Fast Facts of Yokohama
Yokohama, is the first harbor city introduced to the world as the entrance to Japan. Since the time its port was opened, Yokohama has been vigorously acquiring new cultures and information from foreign countries and introducing to Japan our country's first-time-ever things from food to a wide range of cultures, which entitles Yokohama as the birthplace of Japan’s modern culture. The Yokohama, referred to as “Hamakko” in Japanese, has been very cheerful at enjoying life and willing to adopt whatever is good. Such a tradition of the “Hamakkos” cultivated long ago has been incorporated into the present fashionable and sophisticated streetscape.
History of YOKOHAMA
Before the Opening of the Port
According to documents, Yokohama dates back to the 11th century. The Kanmu Heishi family is said to be from Yokohama.
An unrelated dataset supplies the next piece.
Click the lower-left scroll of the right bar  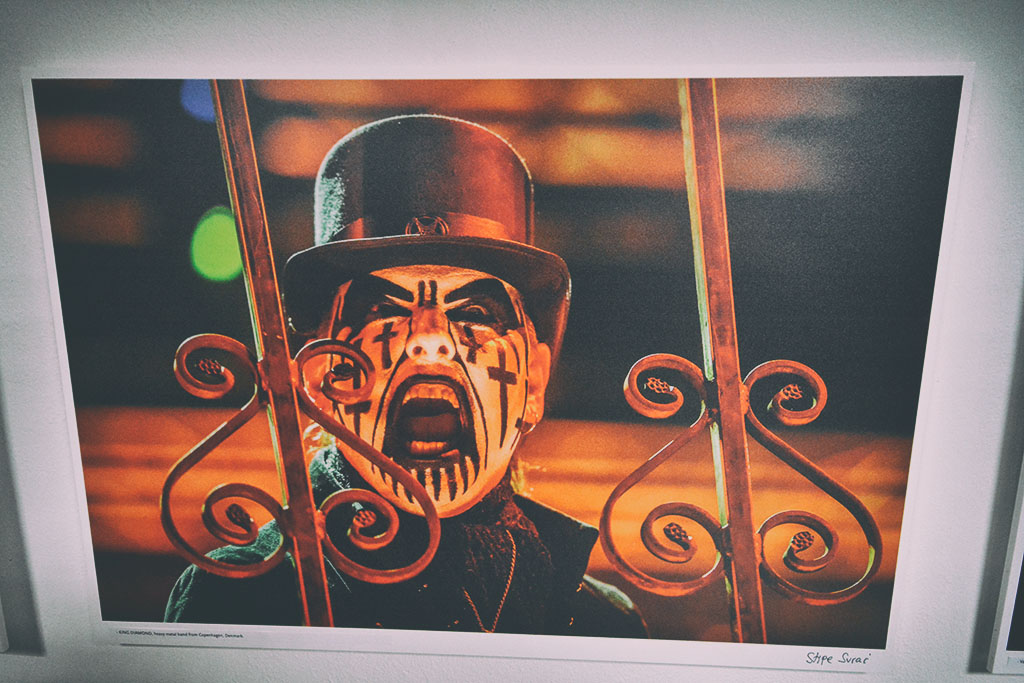click(x=674, y=535)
Yokohama was ruled by the descendants of Yoshibumi Taira, and this rule continued up to the 16th century.
In the 12th century, the Kamakura period, Yokohama was developing, and Shomyoji Temple and Kanazawa Bunko were built in Kanazawa by Hojo. At the same time, in Kozukue, rice cultivation had been established by Yasutsuna Sasaki.
After this, during the Edo period, most of Yokohama came under the direct control of the feudal government except for the Mutsuura Clan in Kanazawa which came under the control of a feudal lord.
In 1601Kanagawa and Hodogaya, and in 1604 Totsuka became post stations on the Tokaido Route. In the early 19th century as the population increased Kanagawa became as important as a town as Odawara (a castle town).